++++ DOCUMENT EXTRACT ++++
New York State, New York City, and Yonkers personal income taxes 
 
Rules relating to the domicile or residence of a military spouse 
 
    New York Tax Law provides that an individual who is not domiciled in New York State 
can be treated as a resident for income tax purposes if the individual maintains a permanent place 
of abode in New York and spends more than 183 days in the state during the tax year. 
 
    However, the Act provides that a military spouse cannot lose or acquire residence or 
domicile in a state when the military spouse is located in New York State solely to be with the 
servicemember and the servicemember is located in New York State in compliance with his or 
her military orders. The SCRA had previously protected only the servicemember from losing or 
acquiring domicile or residence when the servicemember was in the state solely to comply with 
his or her military orders.
++++ ENTRIES ++++
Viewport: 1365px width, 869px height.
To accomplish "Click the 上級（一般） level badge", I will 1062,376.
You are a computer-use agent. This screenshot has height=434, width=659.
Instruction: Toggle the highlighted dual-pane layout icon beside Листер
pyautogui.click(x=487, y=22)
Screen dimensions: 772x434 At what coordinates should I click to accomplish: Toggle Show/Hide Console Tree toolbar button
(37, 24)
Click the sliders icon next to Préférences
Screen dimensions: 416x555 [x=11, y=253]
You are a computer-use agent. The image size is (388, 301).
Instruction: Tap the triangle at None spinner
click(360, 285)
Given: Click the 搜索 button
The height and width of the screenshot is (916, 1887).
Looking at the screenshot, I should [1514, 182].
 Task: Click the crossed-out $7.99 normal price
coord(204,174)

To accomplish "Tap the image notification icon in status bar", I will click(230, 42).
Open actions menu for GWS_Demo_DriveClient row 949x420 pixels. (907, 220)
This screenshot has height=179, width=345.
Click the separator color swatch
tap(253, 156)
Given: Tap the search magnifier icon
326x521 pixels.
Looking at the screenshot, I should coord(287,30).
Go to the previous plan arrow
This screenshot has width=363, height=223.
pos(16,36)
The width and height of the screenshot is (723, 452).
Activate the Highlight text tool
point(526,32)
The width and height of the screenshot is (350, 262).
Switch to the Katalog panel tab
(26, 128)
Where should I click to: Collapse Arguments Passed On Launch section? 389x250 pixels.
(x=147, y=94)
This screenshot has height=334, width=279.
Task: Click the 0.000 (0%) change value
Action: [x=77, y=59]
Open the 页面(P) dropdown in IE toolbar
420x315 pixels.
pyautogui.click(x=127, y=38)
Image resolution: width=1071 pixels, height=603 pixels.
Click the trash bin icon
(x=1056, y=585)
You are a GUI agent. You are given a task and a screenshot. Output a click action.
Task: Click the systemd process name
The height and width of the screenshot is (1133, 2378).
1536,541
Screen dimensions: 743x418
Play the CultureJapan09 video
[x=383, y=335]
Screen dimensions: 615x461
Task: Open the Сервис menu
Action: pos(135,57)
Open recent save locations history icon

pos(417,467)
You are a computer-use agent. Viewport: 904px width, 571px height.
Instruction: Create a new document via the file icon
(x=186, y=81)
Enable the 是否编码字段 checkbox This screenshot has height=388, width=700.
++++
JOB – Copy out the passage on military spouse residence under New York income tax law word for word, in full.

CORRECT RESPONSE –
New York State, New York City, and Yonkers personal income taxes 
 
Rules relating to the domicile or residence of a military spouse 
 
    New York Tax Law provides that an individual who is not domiciled in New York State 
can be treated as a resident for income tax purposes if the individual maintains a permanent place 
of abode in New York and spends more than 183 days in the state during the tax year. 
 
    However, the Act provides that a military spouse cannot lose or acquire residence or 
domicile in a state when the military spouse is located in New York State solely to be with the 
servicemember and the servicemember is located in New York State in compliance with his or 
her military orders. The SCRA had previously protected only the servicemember from losing or 
acquiring domicile or residence when the servicemember was in the state solely to comply with 
his or her military orders.